I waited until I got home to ask, because I knew the answer or lack of answer was going to make me cry, and if 2008 taught me anything it's that public crying is worse than any other kind because it's more real and it's impossible to deny. I had gambled big, and I was about to lose big. I could sense it. These are the risks.
So, fine. Everything was broken but there were still parties I had promised to go to, and I could be that girl. Wanted to be that girl--sparkly and shiny and hard, brittle and compelling and more charming than made sense. Just because I had stopped quite some time ago didn't mean that it wasn't easy enough to slip back into being that girl like into a dress too revealing to often wear. That girl did a lot more breaking than being broken, which seemed like the best idea going. It was so nice to see me, said my acquaintances. They'd missed me. As though I had been on a long trip instead of calming down slightly and honestly trying to be less of a jerk.
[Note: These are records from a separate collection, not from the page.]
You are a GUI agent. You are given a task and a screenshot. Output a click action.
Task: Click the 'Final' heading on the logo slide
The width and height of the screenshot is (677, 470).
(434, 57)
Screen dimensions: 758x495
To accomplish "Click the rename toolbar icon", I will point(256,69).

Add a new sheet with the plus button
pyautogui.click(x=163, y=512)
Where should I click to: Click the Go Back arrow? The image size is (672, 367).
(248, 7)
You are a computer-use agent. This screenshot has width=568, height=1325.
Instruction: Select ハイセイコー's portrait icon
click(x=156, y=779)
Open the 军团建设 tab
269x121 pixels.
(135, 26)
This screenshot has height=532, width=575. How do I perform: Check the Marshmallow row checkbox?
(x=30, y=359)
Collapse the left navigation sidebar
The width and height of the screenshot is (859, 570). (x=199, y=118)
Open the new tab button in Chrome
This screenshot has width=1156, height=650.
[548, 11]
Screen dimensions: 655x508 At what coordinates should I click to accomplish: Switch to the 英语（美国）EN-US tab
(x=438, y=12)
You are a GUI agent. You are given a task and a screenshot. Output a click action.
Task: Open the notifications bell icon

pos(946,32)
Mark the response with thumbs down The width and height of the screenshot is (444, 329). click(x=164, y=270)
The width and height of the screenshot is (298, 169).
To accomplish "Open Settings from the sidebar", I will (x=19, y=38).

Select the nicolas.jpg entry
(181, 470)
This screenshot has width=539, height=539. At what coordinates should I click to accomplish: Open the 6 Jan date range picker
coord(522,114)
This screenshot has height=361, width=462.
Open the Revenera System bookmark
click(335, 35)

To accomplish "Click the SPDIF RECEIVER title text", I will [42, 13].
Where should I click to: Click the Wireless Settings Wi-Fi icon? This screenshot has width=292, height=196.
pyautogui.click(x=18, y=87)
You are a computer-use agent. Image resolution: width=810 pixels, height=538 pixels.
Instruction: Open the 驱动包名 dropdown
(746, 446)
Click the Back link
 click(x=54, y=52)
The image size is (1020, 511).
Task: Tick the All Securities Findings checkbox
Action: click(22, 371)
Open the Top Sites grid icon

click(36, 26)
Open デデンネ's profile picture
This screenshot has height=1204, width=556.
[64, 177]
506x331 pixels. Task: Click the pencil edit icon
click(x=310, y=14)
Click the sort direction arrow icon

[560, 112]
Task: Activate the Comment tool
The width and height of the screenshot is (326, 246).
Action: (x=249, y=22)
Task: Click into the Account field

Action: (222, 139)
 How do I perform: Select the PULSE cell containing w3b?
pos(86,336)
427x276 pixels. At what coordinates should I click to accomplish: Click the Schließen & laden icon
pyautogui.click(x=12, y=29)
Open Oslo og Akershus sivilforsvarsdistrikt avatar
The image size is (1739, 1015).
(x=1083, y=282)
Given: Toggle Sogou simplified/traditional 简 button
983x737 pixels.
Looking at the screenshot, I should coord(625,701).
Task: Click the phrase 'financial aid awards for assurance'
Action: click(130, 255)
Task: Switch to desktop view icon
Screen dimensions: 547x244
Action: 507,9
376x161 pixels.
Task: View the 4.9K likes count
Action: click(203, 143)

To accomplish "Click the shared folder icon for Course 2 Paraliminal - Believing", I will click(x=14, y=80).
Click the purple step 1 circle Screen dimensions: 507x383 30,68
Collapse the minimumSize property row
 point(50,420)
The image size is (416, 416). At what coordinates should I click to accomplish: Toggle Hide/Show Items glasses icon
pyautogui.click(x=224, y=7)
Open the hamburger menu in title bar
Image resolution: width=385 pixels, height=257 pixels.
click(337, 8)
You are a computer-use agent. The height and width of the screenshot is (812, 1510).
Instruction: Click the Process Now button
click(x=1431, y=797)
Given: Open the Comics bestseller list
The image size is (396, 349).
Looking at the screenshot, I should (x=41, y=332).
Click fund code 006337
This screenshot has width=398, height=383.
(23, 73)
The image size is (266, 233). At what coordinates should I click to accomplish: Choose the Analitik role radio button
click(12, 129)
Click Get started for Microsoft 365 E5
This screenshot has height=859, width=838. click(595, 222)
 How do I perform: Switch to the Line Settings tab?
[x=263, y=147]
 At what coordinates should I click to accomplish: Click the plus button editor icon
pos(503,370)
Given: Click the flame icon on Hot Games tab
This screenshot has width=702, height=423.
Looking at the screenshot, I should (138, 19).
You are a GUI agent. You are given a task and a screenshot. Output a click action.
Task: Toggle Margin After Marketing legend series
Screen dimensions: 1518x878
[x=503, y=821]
Their smiles clinked against my skin.
But the next night at a wedding I couldn't do it any more. I could write a book on bucking up and smiling and faking "I'm fine" even though your heart is rattling hollowly behind your ribs, but I was spread just a little too thin, had wanted just a little too hard, had believed just a little too much. I love weddings, but they're a very specific kind of difficult, especially for the recently discarded--they allow plenty of time to think about how you accidentally ruined everything without even realizing it while all of the couples are up slow dancing together. And the world tends to look awfully narrow through the bottom of a champagne glass. If I am unlucky in love, though, I am also incredibly rich in friends, and they gave speeches and danced and told jokes and made faces, and even though my date passed out before the cake, at some point I found that my smile was almost no longer fake.
It isn't enough, not really, but it's good enough for now.